EXERCISE PROMPT
Go through the data below. Pull out every line that has the word "section".

Saved entries
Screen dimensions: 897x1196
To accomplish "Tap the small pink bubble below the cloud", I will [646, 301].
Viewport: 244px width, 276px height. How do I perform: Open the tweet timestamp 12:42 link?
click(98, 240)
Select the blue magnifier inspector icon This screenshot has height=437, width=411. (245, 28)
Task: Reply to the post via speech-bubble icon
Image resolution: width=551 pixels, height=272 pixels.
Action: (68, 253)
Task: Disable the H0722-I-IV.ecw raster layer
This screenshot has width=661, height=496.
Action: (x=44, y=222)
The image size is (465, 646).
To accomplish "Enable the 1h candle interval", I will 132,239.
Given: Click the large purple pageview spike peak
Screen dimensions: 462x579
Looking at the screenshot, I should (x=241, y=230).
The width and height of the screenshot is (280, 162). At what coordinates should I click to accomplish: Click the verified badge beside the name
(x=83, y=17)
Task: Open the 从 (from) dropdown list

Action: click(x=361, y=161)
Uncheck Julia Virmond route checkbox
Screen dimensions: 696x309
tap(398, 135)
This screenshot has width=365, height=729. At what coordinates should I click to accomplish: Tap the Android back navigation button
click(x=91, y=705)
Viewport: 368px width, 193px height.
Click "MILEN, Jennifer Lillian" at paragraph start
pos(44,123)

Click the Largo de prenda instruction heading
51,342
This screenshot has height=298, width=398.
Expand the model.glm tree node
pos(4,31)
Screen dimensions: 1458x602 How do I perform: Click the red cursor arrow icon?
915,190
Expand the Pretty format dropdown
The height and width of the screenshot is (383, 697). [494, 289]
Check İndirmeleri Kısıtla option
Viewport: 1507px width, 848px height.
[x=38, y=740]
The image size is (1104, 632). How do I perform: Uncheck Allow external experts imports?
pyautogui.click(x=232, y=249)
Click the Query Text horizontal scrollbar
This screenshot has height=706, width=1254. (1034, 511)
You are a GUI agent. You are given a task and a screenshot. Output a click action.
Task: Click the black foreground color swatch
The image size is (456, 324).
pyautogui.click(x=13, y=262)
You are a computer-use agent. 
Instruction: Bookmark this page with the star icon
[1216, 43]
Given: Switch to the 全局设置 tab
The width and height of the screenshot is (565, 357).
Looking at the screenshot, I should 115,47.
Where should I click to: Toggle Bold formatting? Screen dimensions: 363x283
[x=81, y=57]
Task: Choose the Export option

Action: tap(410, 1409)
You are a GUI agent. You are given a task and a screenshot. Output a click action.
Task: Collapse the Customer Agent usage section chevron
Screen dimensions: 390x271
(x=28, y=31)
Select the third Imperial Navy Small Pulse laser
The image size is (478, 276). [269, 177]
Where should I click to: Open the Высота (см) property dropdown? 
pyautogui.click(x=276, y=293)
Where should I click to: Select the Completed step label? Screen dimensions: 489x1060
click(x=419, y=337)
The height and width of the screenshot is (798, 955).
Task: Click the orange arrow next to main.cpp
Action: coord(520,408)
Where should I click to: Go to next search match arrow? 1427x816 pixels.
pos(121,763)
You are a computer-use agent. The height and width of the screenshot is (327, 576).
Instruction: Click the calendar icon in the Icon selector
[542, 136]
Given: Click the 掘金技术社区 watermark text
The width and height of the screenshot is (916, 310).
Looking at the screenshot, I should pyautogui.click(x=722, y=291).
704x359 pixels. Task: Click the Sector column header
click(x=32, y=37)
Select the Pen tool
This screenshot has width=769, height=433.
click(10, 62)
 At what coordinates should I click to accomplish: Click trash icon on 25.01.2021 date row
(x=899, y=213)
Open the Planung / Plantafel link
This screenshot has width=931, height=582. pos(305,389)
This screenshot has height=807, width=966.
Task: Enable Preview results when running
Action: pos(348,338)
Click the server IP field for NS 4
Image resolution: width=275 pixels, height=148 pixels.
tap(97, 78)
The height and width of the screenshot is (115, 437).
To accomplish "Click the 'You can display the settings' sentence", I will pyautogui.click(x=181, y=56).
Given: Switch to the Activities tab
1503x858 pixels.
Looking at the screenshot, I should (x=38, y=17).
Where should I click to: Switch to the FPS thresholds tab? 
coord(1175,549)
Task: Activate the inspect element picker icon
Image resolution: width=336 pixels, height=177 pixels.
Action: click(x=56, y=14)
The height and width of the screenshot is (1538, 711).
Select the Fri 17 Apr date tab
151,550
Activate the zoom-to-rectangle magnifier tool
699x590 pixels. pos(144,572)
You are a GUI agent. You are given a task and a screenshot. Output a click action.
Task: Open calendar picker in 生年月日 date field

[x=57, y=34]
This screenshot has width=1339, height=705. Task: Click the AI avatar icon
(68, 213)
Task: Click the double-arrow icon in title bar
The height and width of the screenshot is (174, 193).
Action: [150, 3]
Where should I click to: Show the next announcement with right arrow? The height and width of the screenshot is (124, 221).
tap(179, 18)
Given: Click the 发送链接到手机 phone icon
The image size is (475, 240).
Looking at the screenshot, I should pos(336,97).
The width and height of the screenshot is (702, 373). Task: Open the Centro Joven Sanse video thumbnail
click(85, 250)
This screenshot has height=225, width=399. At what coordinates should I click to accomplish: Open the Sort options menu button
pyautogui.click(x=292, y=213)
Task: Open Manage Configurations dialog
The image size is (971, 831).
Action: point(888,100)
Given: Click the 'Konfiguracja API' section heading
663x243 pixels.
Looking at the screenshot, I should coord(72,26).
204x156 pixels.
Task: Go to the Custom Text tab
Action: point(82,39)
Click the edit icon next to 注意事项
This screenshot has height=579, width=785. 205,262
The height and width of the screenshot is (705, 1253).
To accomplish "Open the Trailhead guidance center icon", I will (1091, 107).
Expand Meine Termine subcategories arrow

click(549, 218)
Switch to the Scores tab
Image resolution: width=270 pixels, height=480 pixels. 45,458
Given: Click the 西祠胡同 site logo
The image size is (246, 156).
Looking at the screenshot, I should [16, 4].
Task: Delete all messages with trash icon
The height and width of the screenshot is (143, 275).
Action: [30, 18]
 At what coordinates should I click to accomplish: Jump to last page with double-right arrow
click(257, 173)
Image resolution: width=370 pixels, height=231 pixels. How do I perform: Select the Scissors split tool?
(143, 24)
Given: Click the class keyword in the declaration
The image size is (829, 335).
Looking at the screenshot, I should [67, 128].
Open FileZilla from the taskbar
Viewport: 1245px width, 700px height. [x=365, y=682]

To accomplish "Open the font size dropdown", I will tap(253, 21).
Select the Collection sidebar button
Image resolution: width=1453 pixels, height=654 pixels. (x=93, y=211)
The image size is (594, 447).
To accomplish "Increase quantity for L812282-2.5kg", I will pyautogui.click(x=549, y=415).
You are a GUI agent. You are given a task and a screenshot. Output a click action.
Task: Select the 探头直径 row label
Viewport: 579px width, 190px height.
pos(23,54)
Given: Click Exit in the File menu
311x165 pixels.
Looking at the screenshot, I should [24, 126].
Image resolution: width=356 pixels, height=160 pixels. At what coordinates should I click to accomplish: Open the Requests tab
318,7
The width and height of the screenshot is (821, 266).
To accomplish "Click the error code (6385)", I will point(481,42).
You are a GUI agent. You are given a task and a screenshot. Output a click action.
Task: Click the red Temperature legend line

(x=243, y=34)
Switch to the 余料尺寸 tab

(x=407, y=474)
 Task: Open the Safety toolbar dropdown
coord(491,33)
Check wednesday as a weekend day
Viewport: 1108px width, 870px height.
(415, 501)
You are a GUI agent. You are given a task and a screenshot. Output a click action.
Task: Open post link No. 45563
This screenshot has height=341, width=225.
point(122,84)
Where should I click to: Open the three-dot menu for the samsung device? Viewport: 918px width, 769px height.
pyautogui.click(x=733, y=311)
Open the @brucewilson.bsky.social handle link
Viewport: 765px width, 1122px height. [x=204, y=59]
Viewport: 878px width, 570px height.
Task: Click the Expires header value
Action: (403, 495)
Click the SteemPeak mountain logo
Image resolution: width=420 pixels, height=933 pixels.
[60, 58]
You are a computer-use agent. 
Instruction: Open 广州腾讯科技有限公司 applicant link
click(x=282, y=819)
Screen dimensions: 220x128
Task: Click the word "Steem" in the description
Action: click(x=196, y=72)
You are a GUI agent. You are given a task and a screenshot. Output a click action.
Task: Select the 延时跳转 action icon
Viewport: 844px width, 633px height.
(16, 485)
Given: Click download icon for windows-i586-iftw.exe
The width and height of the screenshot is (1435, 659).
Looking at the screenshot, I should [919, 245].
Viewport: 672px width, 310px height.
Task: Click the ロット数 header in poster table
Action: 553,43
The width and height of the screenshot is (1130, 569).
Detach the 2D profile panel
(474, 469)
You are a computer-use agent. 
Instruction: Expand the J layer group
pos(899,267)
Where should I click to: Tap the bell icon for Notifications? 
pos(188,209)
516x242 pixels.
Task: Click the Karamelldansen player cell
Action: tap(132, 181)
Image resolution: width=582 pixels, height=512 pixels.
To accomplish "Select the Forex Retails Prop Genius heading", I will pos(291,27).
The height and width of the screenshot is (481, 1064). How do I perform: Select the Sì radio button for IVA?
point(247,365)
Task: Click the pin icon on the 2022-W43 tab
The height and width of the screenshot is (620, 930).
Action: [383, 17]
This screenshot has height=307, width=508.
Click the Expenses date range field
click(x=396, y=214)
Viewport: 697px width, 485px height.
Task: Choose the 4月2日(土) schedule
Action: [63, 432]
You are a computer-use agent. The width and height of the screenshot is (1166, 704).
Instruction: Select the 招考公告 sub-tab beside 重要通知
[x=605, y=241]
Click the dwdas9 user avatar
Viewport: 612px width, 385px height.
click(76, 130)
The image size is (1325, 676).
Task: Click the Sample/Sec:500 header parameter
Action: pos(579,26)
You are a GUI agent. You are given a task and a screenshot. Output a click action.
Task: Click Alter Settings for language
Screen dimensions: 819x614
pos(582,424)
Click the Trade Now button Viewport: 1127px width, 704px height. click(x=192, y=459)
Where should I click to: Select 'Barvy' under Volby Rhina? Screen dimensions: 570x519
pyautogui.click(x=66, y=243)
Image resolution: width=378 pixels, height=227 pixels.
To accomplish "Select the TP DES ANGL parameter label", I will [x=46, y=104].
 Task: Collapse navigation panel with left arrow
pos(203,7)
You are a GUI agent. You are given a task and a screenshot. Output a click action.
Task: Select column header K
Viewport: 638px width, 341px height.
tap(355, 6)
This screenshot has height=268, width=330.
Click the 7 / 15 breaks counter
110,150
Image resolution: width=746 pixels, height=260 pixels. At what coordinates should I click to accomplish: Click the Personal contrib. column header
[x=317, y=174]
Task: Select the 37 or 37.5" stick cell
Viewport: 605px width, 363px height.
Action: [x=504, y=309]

TASK ANSWER
Task: Collapse the Customer Agent usage section chevron
Given: Click the 'Konfiguracja API' section heading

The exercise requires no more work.